[START EXCERPTED DATA]

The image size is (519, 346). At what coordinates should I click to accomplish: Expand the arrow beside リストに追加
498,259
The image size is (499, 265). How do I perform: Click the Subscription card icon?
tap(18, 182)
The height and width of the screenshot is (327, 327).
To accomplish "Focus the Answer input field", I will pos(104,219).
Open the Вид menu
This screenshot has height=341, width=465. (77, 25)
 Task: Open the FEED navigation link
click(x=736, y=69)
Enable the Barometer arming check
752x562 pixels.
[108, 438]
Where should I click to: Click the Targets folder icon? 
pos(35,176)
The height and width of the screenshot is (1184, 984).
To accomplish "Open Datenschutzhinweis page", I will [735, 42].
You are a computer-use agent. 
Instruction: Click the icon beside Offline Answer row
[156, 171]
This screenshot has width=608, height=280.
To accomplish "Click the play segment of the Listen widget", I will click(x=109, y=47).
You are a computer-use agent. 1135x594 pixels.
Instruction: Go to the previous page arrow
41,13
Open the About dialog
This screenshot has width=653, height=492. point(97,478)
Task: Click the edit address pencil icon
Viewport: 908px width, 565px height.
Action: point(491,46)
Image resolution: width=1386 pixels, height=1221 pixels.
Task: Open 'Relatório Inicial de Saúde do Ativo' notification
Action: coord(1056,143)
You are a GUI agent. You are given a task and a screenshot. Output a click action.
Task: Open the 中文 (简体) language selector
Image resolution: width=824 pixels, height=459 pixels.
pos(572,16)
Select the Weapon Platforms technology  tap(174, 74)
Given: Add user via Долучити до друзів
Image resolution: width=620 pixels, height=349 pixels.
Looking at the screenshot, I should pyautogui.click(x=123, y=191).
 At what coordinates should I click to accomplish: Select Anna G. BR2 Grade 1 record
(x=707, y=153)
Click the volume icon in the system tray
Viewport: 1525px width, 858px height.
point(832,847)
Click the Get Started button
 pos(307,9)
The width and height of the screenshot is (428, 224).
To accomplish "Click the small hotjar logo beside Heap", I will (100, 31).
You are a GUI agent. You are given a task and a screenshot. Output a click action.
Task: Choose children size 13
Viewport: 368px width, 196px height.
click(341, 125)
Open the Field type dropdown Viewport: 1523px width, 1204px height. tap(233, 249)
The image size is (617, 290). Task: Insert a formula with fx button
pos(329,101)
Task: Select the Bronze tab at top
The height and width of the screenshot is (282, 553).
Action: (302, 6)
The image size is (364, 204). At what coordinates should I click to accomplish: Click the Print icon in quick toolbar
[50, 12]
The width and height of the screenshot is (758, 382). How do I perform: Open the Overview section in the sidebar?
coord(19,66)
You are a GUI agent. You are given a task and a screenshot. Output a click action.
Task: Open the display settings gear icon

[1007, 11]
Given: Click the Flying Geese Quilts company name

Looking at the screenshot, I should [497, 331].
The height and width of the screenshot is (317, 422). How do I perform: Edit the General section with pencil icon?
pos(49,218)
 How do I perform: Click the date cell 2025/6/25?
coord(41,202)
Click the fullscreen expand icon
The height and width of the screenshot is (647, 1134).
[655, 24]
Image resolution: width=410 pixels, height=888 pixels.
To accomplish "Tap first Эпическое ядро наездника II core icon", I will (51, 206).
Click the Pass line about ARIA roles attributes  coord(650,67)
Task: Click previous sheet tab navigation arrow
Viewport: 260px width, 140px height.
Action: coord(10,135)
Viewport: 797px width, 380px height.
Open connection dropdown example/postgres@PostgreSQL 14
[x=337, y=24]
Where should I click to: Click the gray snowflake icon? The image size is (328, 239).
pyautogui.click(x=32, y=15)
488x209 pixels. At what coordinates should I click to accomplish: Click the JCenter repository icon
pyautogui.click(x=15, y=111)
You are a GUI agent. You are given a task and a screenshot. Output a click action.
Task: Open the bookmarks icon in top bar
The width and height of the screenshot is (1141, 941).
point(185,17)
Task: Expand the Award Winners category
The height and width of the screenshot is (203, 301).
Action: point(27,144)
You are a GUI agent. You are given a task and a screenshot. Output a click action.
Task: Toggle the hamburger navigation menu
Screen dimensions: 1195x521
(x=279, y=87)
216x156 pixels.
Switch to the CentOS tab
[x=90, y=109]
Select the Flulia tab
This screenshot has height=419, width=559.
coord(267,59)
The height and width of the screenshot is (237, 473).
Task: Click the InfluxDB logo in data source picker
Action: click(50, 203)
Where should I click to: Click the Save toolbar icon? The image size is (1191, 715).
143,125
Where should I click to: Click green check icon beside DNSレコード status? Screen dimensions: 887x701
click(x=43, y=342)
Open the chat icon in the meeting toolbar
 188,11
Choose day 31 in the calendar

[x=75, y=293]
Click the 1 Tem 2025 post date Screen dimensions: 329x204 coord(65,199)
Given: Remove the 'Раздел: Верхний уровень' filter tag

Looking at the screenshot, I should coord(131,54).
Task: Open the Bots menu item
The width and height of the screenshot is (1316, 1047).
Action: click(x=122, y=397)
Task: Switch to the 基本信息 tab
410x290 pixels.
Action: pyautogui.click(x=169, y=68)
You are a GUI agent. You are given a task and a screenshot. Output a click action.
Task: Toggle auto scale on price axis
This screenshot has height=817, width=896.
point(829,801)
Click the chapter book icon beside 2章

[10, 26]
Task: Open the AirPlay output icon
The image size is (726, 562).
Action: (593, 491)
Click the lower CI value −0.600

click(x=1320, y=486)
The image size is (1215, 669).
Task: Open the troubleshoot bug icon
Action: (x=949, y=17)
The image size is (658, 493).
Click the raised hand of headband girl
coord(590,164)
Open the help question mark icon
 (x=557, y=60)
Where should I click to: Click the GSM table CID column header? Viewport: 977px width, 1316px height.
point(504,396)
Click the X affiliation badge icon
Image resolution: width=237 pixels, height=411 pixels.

[END EXCERPTED DATA]

** AIM **
Locate every line in the entries above that contains the string "resolution", and copy each of those lines in full.

** CORRECT ANSWER **
Image resolution: width=1386 pixels, height=1221 pixels.
Image resolution: width=824 pixels, height=459 pixels.
Image resolution: width=620 pixels, height=349 pixels.
Image resolution: width=410 pixels, height=888 pixels.
Image resolution: width=237 pixels, height=411 pixels.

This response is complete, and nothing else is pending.